THE IDEALIST UNDER FOUR ASPECTS

And the Lord came, and stood, and called as at other times, Samuel, Samuel. Then Samuel said, Speak, for thy servant heareth."

1 Sam. III, 10.

FOUR distinct epochs in the life of Samuel are implied in these words. There was the time when his heart was untroubled by any appreciable call, the time when the call that came was mistaken, the time when it was understood, and the time in which it repeated itself, in the clear consciousness of the servant of God, as the burden and song of his soul. The call unheard, the call heard but mistaken, the call heard and understood, the call received in one continuous and increasing voice; these are the four great epochs in this man's life. They constitute the four great divisions and surprises of every truly religious soul. There is in every life the period of silence. There are no convictions, there are no responses, for the reason that there is no speaking universe for that life.

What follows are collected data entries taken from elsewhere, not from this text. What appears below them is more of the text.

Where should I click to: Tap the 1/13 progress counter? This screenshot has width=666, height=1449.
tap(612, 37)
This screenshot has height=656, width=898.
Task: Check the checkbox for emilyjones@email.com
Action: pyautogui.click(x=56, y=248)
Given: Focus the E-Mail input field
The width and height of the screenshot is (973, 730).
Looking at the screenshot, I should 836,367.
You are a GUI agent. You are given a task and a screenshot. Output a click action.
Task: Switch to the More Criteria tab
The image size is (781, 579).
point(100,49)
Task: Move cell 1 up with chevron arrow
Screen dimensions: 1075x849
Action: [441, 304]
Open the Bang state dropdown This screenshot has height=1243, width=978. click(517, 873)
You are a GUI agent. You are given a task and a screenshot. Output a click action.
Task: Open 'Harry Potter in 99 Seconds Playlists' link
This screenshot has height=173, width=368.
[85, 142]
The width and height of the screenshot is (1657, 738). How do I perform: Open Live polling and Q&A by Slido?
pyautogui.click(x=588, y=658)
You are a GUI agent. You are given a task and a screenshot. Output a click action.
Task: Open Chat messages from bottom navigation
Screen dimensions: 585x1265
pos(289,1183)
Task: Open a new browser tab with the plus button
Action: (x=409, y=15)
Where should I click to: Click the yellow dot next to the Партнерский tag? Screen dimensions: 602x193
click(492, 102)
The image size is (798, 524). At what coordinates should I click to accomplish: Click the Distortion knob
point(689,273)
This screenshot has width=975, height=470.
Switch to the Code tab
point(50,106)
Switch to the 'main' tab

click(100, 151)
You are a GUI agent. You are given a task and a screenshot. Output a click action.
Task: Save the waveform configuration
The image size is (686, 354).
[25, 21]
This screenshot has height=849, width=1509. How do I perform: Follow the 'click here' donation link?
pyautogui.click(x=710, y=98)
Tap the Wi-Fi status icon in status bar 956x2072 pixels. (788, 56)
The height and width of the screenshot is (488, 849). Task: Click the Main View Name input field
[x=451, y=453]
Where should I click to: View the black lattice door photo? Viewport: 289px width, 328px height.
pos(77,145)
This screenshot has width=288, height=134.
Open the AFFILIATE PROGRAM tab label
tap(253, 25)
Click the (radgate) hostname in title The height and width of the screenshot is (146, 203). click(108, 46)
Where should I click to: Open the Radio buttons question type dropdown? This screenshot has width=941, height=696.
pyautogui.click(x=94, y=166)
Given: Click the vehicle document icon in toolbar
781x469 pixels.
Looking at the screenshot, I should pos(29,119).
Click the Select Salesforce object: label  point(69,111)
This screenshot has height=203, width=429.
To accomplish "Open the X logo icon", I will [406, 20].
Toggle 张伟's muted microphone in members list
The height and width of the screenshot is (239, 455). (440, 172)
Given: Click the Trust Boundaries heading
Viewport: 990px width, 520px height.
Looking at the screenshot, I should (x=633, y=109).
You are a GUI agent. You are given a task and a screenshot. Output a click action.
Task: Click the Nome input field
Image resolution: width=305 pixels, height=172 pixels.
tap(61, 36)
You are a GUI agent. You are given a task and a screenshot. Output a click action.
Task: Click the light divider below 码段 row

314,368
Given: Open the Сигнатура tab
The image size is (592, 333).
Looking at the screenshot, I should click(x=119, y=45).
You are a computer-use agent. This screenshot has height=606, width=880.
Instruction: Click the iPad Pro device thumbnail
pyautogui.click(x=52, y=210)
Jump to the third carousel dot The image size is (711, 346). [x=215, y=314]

Then follows the period in which voices ring out in the twilight and the awakened spirit rushes on into mistaken interpretations. But for the true man the process does not stop here. The great hour comes in which the voice of God is

heard in an understanding heart. And in the case of the normal Christian life, to this succeeds the continuous and ever-increasing revelation.

1. There is first of all the period of silence. God is doubtless in the silent life, but before his voice is heard, man is not man. Life does not really count for human until we know that God is speaking to us. There may be growth in it, there may be many good things in it, there may be a great preparatory movement of soul, but it is a sort of prenatal existence.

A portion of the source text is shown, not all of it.